● Input records
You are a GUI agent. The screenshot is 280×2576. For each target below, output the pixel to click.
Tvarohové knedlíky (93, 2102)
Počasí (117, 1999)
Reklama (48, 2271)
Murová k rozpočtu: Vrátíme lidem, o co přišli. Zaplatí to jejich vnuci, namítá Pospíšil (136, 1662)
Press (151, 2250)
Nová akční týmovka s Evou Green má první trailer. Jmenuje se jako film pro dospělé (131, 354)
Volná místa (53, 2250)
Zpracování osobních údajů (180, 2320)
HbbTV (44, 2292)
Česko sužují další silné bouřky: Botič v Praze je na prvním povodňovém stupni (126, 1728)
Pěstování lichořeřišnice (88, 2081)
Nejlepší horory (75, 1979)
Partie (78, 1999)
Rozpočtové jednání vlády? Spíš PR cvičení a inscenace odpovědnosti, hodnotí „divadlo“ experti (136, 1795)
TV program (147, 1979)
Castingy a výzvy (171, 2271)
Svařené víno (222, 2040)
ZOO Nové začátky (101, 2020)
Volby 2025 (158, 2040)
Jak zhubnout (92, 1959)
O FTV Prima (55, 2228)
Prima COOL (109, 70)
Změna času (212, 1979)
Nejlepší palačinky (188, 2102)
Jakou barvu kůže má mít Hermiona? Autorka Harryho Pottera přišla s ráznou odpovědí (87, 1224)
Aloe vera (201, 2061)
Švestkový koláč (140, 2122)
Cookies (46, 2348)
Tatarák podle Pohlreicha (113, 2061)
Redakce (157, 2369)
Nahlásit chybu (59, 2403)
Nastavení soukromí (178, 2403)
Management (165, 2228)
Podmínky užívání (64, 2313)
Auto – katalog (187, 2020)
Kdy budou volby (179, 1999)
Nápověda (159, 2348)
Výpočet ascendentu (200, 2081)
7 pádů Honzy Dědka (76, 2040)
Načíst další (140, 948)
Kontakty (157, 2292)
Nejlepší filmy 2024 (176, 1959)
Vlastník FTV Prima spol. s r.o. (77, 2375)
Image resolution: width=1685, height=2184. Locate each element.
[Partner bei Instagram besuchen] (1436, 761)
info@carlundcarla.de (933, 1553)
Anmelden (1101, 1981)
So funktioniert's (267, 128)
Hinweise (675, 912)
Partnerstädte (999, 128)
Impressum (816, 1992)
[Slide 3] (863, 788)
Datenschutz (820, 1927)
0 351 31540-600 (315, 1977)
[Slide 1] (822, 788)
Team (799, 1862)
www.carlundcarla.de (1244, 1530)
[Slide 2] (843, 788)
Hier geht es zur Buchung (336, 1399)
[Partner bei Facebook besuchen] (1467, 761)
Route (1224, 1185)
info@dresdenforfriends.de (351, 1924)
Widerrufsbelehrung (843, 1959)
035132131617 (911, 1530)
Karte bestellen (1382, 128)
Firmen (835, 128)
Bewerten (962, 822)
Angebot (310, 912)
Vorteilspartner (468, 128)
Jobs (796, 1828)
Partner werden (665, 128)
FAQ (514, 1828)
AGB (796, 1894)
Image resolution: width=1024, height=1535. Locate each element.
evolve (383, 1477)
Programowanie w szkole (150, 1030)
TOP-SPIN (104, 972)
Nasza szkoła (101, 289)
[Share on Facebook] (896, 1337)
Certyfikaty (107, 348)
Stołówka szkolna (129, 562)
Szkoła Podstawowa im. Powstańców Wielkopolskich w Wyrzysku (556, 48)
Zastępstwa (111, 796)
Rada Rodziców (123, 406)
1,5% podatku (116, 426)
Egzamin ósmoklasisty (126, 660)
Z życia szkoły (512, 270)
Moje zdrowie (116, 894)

● Requirement
Look above for the line with "Image resolution: width=1685, height=2184."; retype exactly that line, every line after it up to the line with "Impressum (816, 1992)", and that line too, nothing else.

● Written reply
Image resolution: width=1685, height=2184. Locate each element.
[Partner bei Instagram besuchen] (1436, 761)
info@carlundcarla.de (933, 1553)
Anmelden (1101, 1981)
So funktioniert's (267, 128)
Hinweise (675, 912)
Partnerstädte (999, 128)
Impressum (816, 1992)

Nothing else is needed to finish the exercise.